# PROVIDED DATA:
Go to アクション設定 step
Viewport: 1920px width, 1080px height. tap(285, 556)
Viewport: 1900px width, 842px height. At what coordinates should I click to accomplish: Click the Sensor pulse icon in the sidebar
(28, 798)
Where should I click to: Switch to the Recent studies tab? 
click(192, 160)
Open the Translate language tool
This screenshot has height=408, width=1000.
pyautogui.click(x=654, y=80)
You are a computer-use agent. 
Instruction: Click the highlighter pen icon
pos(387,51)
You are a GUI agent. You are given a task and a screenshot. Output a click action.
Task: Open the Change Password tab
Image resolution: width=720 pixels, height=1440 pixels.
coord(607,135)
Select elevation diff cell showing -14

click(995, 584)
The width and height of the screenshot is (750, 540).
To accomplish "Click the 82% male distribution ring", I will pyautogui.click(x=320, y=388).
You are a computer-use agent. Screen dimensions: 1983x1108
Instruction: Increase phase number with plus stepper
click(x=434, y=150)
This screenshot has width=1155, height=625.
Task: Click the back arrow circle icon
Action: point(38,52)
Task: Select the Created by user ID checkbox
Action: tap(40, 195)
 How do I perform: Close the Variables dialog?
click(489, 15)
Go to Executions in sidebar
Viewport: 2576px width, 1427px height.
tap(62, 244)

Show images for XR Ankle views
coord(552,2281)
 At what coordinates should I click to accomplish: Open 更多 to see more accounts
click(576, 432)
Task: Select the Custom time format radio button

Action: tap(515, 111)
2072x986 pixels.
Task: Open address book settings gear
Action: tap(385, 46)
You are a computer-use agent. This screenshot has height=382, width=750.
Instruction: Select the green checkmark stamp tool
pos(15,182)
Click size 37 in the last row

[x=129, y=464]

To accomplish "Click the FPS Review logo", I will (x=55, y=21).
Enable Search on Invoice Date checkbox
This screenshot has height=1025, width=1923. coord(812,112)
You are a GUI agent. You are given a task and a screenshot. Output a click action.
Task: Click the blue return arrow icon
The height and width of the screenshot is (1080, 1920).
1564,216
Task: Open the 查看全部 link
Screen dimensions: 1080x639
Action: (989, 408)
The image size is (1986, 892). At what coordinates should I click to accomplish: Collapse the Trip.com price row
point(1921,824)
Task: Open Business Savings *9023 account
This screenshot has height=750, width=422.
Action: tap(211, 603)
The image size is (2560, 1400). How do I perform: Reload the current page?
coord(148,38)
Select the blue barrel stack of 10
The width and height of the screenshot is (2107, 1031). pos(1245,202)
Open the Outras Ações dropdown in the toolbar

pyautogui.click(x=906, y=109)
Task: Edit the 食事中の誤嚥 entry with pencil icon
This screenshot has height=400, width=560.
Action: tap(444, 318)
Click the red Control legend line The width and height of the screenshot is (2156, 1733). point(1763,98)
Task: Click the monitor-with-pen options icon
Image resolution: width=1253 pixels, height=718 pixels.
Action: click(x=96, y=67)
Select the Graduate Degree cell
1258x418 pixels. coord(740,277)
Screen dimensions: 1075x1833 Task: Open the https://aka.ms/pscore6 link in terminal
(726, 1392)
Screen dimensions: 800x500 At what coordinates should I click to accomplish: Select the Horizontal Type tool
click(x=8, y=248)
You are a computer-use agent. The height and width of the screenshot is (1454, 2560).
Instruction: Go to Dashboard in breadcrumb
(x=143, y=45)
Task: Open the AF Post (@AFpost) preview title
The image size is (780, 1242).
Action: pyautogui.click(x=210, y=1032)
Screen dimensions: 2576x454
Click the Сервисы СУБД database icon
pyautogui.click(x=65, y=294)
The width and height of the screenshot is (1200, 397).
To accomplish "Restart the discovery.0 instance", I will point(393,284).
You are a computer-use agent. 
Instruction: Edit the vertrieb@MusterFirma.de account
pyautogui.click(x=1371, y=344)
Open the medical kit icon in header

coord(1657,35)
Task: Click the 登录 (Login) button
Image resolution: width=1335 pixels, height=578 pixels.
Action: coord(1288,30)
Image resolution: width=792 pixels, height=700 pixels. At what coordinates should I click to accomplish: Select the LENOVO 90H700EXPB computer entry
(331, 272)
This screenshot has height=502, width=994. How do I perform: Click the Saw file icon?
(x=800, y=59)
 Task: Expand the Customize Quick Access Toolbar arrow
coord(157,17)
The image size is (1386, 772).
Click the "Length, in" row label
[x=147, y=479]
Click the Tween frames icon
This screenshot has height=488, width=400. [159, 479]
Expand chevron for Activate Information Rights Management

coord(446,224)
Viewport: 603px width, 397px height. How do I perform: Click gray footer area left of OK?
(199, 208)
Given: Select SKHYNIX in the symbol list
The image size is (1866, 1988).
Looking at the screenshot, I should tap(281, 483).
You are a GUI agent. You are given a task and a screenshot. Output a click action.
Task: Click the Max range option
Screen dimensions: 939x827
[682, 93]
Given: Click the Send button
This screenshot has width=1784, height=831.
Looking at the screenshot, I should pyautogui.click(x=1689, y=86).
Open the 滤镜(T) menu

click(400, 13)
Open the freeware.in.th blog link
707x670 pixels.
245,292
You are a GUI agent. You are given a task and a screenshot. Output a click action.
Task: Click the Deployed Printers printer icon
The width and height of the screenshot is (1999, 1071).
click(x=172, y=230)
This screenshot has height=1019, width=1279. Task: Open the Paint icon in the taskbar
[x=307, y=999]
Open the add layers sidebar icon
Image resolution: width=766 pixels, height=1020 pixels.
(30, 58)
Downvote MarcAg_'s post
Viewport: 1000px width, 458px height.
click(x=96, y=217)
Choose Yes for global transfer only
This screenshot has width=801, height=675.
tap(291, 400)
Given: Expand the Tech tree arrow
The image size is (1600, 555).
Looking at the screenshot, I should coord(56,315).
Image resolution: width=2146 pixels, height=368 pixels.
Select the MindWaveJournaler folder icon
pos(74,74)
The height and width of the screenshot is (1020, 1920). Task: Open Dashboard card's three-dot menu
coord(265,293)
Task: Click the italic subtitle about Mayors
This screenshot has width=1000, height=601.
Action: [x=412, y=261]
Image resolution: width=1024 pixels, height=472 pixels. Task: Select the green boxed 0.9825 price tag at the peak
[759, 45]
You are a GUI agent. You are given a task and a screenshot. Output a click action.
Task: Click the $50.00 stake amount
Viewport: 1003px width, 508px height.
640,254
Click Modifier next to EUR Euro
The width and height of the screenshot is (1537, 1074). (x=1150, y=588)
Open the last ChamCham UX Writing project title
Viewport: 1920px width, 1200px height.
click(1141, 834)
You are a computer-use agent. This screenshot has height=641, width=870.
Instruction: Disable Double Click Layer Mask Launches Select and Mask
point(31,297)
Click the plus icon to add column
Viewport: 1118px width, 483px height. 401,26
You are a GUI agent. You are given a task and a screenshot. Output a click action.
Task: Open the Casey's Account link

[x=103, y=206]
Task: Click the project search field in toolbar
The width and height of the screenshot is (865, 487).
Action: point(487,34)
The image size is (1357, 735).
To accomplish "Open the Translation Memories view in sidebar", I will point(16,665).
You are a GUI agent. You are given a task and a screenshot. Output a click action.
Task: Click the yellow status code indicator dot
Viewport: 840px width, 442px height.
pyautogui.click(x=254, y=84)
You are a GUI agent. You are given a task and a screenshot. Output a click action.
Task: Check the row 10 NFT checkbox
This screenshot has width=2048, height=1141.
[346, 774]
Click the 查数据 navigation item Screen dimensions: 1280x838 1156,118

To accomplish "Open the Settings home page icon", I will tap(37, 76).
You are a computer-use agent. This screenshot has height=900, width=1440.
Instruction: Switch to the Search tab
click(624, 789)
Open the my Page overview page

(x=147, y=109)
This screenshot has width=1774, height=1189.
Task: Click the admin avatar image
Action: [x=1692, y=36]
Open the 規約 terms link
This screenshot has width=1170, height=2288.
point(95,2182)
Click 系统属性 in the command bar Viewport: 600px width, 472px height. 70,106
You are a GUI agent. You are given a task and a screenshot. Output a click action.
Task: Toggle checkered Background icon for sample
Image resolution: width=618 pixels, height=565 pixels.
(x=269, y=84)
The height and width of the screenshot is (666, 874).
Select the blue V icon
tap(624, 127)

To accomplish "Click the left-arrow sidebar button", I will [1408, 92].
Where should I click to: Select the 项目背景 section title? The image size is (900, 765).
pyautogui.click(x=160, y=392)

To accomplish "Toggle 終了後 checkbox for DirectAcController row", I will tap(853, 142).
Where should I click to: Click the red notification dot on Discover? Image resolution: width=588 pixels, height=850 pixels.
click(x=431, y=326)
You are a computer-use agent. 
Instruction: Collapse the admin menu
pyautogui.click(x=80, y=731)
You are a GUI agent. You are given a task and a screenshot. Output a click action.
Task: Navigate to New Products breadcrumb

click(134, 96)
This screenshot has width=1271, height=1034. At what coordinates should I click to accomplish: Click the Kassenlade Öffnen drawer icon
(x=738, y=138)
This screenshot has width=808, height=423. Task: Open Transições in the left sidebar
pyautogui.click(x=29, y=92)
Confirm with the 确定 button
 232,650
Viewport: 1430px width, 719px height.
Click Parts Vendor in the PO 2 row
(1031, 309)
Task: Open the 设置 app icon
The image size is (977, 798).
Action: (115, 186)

# WORK TO COMPLETE:
Print, word for word, the lines of the material between the line holding "Viewport: 1900px width, 842px" and the line holding "pos(387,51)", inclusive.

# WRITTEN RESPONSE:
Viewport: 1900px width, 842px height. At what coordinates should I click to accomplish: Click the Sensor pulse icon in the sidebar
(28, 798)
Where should I click to: Switch to the Recent studies tab? 
click(192, 160)
Open the Translate language tool
This screenshot has height=408, width=1000.
pyautogui.click(x=654, y=80)
You are a computer-use agent. 
Instruction: Click the highlighter pen icon
pos(387,51)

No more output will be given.